Lecturer in Honors, 111/112 Faculty Coordinator
Office: 137 Estabrooke Hall

B.A. University of Maine
M.A. University of New Hampshire
Ph.D. University of Maine

  • Scholarly interests: Rachel is a specialist in nineteenth-century North America, women’s history, and food studies. In her research, she argues that food and food writing present a richly rewarding lens for understanding the experiences of ordinary women. Rachel believes this vantage point also holds great potential for engaging students with the study of the past. Cooking and eating are mundane tasks few pause to critically consider, but for people of most times, places, ethnicities, and races, these tasks form the foundation of their identities.


  • Honors Thesis: Jedidiah Morse and the crusade for the New Jerusalem: the cultural catalysts of the Bavarian Illuminati conspiracy (2006)

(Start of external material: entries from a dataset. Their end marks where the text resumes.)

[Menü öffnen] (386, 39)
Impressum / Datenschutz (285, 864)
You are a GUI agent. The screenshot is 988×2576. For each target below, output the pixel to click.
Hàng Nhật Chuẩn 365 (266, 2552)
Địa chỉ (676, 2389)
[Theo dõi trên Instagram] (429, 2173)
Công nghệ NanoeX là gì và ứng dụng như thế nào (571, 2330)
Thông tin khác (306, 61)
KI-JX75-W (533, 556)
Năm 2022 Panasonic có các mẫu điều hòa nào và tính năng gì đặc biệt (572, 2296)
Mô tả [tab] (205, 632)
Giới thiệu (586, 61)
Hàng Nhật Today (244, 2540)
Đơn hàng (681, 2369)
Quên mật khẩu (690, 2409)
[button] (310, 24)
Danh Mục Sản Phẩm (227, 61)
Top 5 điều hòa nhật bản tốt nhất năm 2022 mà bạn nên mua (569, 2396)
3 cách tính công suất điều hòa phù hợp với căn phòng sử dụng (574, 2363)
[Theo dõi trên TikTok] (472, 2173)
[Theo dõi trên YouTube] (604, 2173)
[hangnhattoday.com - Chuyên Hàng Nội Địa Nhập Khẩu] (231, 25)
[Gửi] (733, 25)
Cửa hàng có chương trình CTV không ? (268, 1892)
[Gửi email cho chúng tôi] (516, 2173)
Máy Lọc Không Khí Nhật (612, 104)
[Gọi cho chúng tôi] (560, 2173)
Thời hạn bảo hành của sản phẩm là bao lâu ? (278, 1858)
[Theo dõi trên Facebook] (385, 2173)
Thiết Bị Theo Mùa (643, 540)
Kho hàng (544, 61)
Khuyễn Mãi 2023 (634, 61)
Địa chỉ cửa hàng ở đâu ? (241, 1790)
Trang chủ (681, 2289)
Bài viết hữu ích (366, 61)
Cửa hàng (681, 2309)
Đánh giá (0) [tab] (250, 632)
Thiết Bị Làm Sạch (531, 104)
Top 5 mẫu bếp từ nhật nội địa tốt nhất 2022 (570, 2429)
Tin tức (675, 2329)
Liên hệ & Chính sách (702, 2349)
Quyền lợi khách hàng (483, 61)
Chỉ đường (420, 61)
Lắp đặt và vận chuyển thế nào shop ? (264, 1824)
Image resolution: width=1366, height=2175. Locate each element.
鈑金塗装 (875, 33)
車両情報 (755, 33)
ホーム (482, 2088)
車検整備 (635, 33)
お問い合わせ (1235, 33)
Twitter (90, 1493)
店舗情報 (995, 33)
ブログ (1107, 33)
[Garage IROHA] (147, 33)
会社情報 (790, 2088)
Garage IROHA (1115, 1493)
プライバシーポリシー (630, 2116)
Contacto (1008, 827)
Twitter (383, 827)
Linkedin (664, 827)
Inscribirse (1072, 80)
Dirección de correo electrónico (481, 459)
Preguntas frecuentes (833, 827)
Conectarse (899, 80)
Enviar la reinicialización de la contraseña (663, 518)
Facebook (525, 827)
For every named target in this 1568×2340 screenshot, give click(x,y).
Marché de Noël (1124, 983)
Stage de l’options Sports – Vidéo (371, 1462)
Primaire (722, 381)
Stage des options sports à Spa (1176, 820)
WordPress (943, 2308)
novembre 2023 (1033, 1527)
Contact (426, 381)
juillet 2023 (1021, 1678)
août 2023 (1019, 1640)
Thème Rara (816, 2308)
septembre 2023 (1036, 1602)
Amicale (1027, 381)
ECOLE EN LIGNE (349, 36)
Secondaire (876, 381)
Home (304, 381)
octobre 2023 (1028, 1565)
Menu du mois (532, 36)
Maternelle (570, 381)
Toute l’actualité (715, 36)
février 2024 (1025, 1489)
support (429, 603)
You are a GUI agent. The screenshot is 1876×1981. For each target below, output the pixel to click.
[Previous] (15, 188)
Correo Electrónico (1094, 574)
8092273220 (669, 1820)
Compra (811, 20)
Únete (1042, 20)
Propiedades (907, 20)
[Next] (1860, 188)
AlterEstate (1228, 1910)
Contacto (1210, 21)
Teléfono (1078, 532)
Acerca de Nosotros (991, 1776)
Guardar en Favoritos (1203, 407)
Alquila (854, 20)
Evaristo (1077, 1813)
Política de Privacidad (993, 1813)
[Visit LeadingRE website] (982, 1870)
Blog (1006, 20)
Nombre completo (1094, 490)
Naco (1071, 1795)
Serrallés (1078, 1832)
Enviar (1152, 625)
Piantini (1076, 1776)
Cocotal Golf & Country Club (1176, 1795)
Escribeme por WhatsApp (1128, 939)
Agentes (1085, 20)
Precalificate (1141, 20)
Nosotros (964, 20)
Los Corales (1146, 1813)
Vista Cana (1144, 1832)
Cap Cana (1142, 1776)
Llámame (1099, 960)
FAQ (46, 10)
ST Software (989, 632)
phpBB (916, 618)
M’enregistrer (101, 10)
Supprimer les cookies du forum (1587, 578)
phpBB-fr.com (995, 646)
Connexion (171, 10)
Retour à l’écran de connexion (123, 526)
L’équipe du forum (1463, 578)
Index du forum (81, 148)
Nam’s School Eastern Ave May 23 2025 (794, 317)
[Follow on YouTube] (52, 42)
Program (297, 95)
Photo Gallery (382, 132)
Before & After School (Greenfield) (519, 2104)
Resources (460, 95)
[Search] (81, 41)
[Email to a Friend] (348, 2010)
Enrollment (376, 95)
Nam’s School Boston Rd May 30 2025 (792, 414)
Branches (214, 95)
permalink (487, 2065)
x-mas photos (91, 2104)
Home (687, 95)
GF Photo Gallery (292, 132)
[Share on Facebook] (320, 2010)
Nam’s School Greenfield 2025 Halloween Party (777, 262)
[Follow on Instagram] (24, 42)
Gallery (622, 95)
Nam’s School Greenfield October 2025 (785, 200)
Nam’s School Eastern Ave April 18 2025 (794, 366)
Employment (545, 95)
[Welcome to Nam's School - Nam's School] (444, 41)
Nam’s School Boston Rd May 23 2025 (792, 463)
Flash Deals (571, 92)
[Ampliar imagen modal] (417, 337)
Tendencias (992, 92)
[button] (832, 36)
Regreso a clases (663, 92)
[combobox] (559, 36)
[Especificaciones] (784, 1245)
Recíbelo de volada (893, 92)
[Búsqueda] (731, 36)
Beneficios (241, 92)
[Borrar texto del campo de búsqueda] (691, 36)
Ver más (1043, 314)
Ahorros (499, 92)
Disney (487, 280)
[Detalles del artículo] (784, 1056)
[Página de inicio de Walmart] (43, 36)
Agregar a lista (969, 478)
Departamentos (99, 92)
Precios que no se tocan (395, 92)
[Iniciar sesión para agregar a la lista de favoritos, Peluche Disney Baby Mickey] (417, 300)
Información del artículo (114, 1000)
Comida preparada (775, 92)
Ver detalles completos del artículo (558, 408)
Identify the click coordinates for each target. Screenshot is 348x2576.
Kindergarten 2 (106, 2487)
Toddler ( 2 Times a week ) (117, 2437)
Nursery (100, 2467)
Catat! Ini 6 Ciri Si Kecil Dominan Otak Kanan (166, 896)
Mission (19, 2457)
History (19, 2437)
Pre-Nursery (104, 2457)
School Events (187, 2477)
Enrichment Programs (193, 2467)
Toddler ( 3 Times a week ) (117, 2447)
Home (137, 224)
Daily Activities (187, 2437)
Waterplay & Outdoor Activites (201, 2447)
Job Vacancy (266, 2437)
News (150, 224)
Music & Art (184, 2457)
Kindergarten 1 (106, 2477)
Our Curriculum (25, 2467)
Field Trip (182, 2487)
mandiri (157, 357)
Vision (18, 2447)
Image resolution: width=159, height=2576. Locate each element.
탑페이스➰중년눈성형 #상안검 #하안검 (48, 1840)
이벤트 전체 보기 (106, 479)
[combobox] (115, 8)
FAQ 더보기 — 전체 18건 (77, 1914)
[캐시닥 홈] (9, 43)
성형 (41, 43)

  • Why I Teach in Honors: I teach in Honors because of Charlie Slavin, the late dean of the Honors College and my dear friend and mentor. Charlie’s role in drawing me into Honors is shared with many of the Honors faculty, but I was fortunate to first meet Charlie and experience Honors as a student myself. Charlie recruited me to join the Honors College when I was a high school senior adamantly opposed to attending the University of Maine. What initially convinced me to join the Honors College was Charlie’s description of the Honors Endeavor, the challenge and the joy of confronting material outside our intellectual comfort zone with a group of students and faculty drawn from nearly every discipline on campus. Having been a student in the Honors College grants me a unique insight into the curriculum that I combine with my training as a historian to engage students in contemplation of the relationship between past and present, the connections between the texts under discussion and our contemporary society, and, finally, to help students make connections between their Honors reading, their programs of study, and their daily lives. The combination of intellectual risk taking and the effort to relate the fruits of those risks to programs of study, daily life, and the broader community is, I believe, where the true value of an Honor’s education lies.